With its constant beating sun, the Middle East ought to have much more solar power than it does. Relative to the rest of the world, it has very little.
Siemens AG took a step towards reversing that today. It announced a joint research project to develop coatings that would enable solar panels to better withstand sand, dust and "other forms of soiling" common in the desert environment of the Middle East.
Siemens is working with the Masdar Institute of Science and Technology, an MIT-affiliated graduate university in Abu Dhabi that is part of the Masdar group of companies owned by the Abu Dhabi government. Together, they will also develop more effective "soiling models" for solar panels, Siemens said in a press release. The panels will require less water to clean than is normal, a clear benefit in a dry climate.
"With the current agreement we are addressing the special challenges associated with deploying PV in the Middle East," Martin Pfund, CEO of Siemens Energy's photovoltaic business unit, said in the release. "Higher revenues gained with solar panels that become less soiled and cost less to clean are an important lever for making photovoltaic electricity competitive, especially in desert regions."
The release did not elaborate in detail on how Siemens and Masdar would improve sand-resistance. Masdar professor Dr. Matteo Chiesa said the process involves atomic force microscopy and nanoscale manipulation of materials.
Despite a wealth of sunshine, no Middle East country has a place among the world's top 10 solar countries. Recent developments in Dubai - a fellow emirate to Abu Dhabi in the United Arab Emirates - and in Oman suggest that the technology could be picking up pace in the region. Factors other than sand-resistance will determine its fate. For instance, Saudi Arabia policy looks intent on advancing nuclear power more than solar, although solar is on the agenda.
Projects like Siemens' should help. (It also addresses the comment posed by SmartPlanet reader "jtdavies," who wondered after last week's Dubai story what a sandstorm would do to a solar panel).
As a sign of its commitment to the year-long initiative, Siemens as previously announced is locating its Middle East headquarters in Masdar City, where Masdar Institute is located. Siemens has been building up a global presence in renewable energy, particularly in wind and solar, as it bows out of the nuclear industry. It is also charting growth in the gas turbine industry, having recently registered significant sales to Russia and Saudi Arabia.
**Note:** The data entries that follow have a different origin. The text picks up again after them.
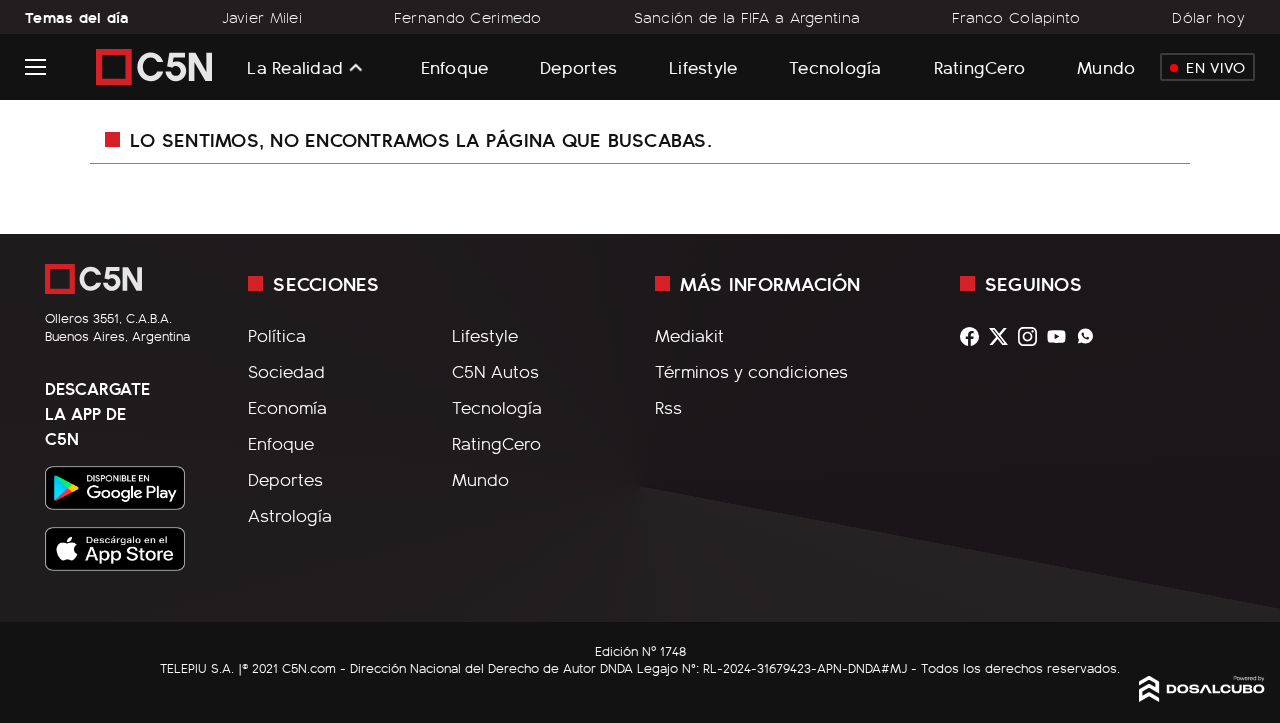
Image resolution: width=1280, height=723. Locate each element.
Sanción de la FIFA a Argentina (747, 17)
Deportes (578, 66)
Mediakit (689, 335)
Like the university, Masdar City is also part of the Masdar group of companies, owned the Abu Dhabi government's Mubadala Development Company. It's a modern 6-square-kilometer (2.3 square miles) cluster 17 kilometers (10.5 miles) from downtown Abu Dhabi built on sustainability principles including pedestrian friendliness, solar power and passive cooling and shading.
It bans conventional cars in favor of public transport in the form of electric pod cars (forget for a second that you'll probably drive to the city gates in a gas guzzler!). The buildings stand close together above narrow walkways, and vertical wind cones draw drafts to facilitate breezes, in principle.
Masdar City's cost has been estimated at between $15 billion and $30 billion, paid for - with, ahem, oil money - by Abu Dhabi's ruler, Sheikh Khalifa bin Zayed Al Nahyan. It aspires to have 40,000 residents and hundreds of businesses. Industrial companies GE, BASF and Schneider also have offices there, as do the Korea Technopark Association, the Swiss Village Association and the International Renewable Energy Agency.